What to Wear to a Performance Review
Direct Answer
A performance review is a high-stakes meeting with your own manager, so dress one clear notch above your daily office norm. Look composed and authoritative without looking like you're interviewing elsewhere — a blazer over your usual business-casual base is the precise, low-risk move for both men and women. The goal is to read as someone ready for more responsibility.
For Men
A blazer is the lever. Add it over your regular shirt-and-trouser base, in a confident neutral, and keep everything pressed.
For Women
Add structure: a blazer, a sheath, or a tailored knit in a confident neutral or jewel tone signals readiness and control.
How to Choose / What Matters
- Go exactly one notch up, not three. Overdressing dramatically can read as "I have an interview"; a blazer over your base is the calibrated signal.
- Project the level you're aiming for — dress a little like the role you want next, especially if you're asking for a promotion or raise.
- Confident neutrals carry authority — navy, charcoal, and gray; add one jewel tone (emerald, burgundy) for warmth without losing seriousness.
- Pressed and precise matters most. Clean lines and tidy grooming signal the same attention to detail you're claiming in the review.
- Keep it comfortable. You'll be talking through nerves; choose a fit and shoe you can sit and gesture in without fidgeting.
- Minimal, quality accessories — a slim watch and one understated piece of jewelry add polish without distraction.
What to Avoid
- Dressing so far above the norm that colleagues assume you're interviewing elsewhere.
- Anything wrinkled, ill-fitting, or last-minute — it undercuts a story about your competence.
- Loud patterns, bright colors, or statement pieces that pull focus from what you're saying.
- Overly casual staples — sneakers, ripped denim, or graphic tees — even in a relaxed office, on review day.
- Fussy or uncomfortable clothing that makes you fidget while you're trying to project calm.
FAQ
Should a man wear a tie to a performance review?
Only if your office is formal or you're making a promotion case in a traditional industry. In most business-casual offices, a blazer over a crisp shirt — no tie — hits the right "one notch up" mark; in a finance or law setting, add the tie.
Will dressing up too much for a review make my manager think I'm job-hunting?
It can, if you jump from casual to a full dark suit unprompted. The safe move is a single deliberate step up from your daily norm — a blazer over your usual base — which reads as taking the meeting seriously rather than interviewing elsewhere.
What should a woman wear if she's asking for a promotion in the review?
Dress slightly toward the role you want: a tailored blazer over a sheath or blouse-and-trousers in a confident neutral, with closed-toe pumps. A touch of jewel-tone color projects assurance, and crisp tailoring reinforces the case that you're ready for more.
Does color matter for a performance review?
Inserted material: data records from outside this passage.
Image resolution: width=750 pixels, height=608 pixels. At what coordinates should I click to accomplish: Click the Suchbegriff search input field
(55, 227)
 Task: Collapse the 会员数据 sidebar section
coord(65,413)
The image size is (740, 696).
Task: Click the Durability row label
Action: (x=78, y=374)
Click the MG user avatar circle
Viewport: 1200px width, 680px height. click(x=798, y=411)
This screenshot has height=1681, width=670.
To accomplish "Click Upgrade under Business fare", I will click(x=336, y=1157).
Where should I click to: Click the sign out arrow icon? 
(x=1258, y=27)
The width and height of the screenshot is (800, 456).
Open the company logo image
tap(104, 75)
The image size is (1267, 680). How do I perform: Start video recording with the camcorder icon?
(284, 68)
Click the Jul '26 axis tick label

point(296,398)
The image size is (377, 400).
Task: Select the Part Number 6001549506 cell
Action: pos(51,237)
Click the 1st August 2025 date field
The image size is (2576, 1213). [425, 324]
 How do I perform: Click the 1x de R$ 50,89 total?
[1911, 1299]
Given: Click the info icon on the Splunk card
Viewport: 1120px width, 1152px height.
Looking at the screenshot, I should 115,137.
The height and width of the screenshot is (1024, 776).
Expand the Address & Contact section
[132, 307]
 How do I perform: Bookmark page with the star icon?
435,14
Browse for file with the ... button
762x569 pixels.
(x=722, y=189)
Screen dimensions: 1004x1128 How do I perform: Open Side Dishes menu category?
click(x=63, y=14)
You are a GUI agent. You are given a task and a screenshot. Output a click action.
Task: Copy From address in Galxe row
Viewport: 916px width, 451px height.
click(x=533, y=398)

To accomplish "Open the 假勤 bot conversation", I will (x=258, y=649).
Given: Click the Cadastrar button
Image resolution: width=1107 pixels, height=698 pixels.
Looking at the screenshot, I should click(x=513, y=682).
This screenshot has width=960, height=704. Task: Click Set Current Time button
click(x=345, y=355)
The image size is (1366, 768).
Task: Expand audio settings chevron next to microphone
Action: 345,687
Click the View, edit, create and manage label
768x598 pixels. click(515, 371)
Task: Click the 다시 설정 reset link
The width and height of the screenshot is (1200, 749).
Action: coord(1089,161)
Yes — navy and charcoal read authoritative and trustworthy, which is what you want when discussing your value. One jewel tone like emerald or burgundy adds warmth and confidence; avoid loud brights or busy prints that distract from the conversation.
Bottom Line
For a performance review, both men and women should dress exactly one notch above their daily norm — most often a tailored blazer over a crisp business-casual base in a confident neutral. Men can add a tie in formal offices, women can add a jewel-tone blazer or sheath, and for everyone, pressed, precise tailoring is what makes you read as ready for the next level.